Exercise aim: The full listing is to be returned exactly as given, but without pictures.

Data supplied:
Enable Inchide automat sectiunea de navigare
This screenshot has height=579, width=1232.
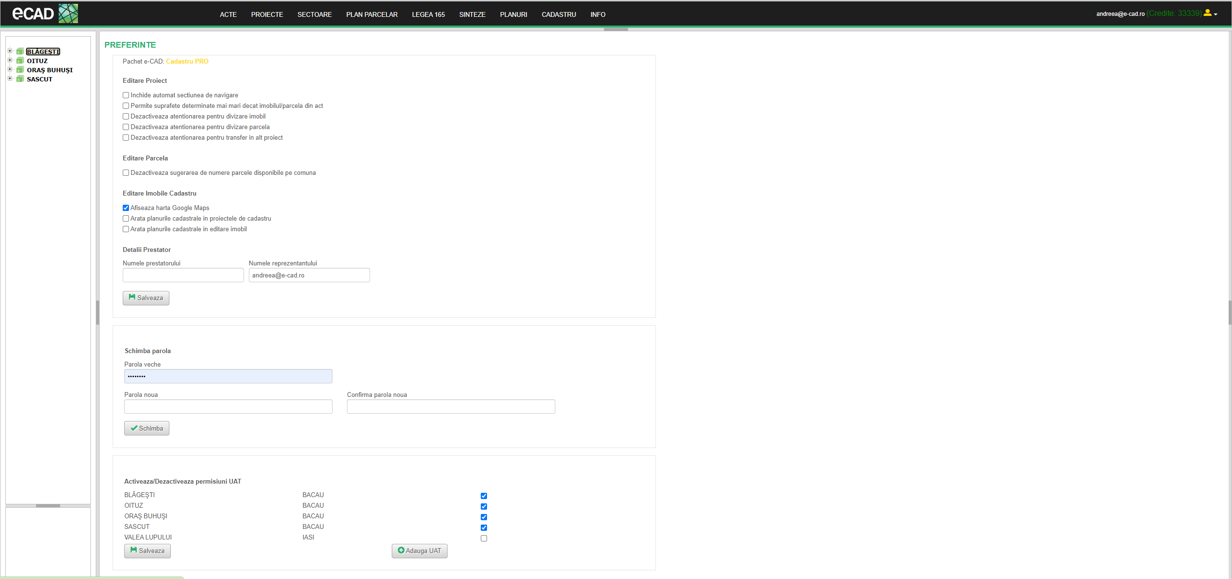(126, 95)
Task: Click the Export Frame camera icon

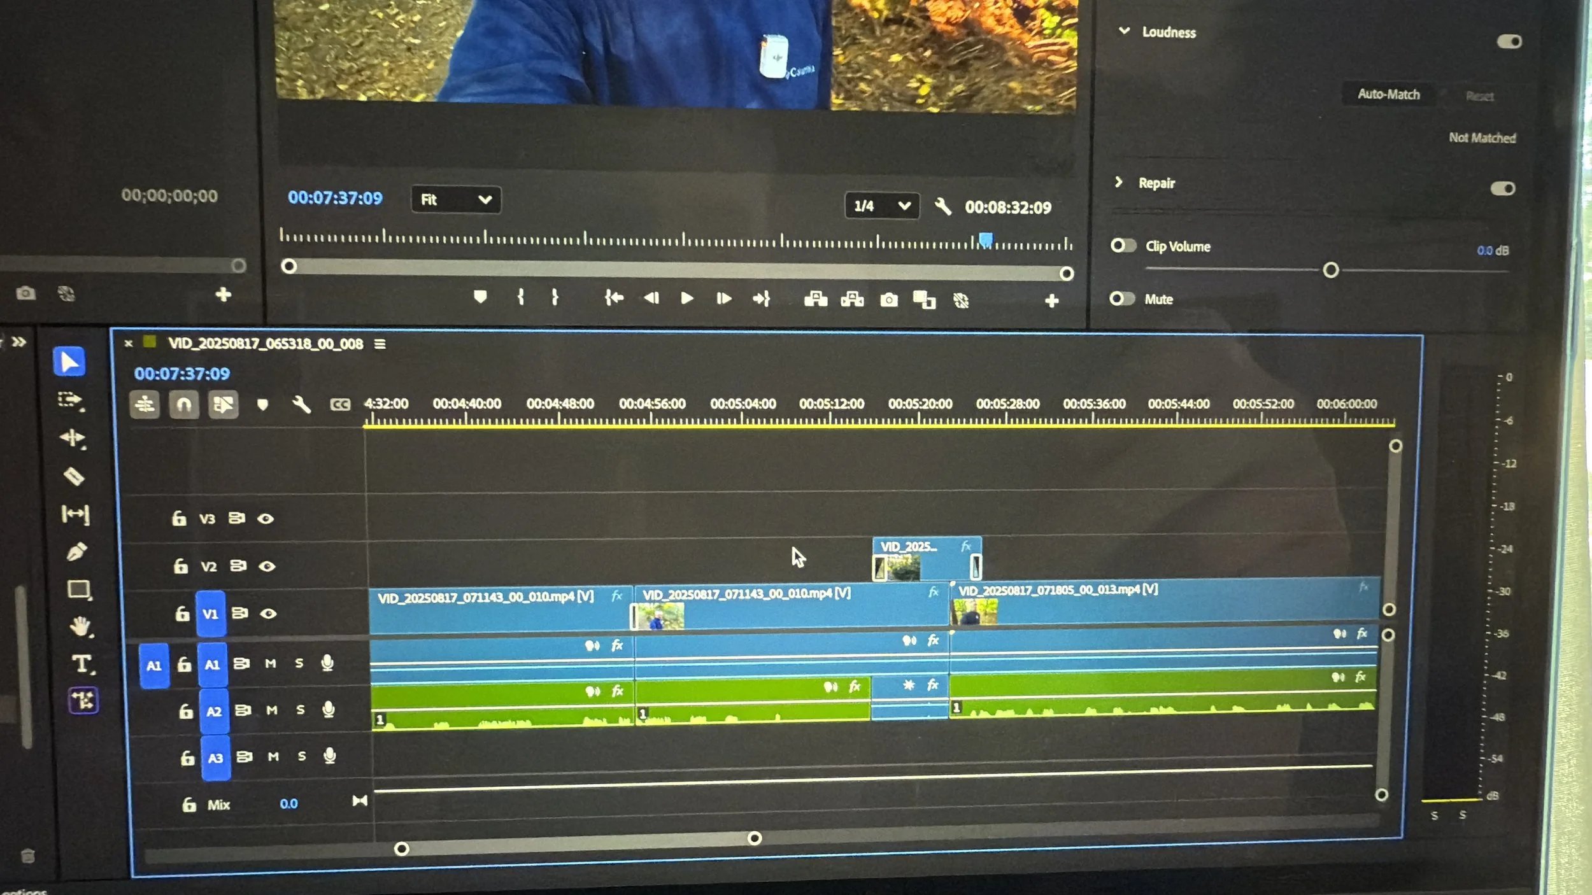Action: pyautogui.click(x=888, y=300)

Answer for the task:
Enable Inchide automat sectiunea de navigare
This screenshot has height=579, width=1232.
(126, 95)
Task: Click the Export Frame camera icon

Action: pyautogui.click(x=888, y=300)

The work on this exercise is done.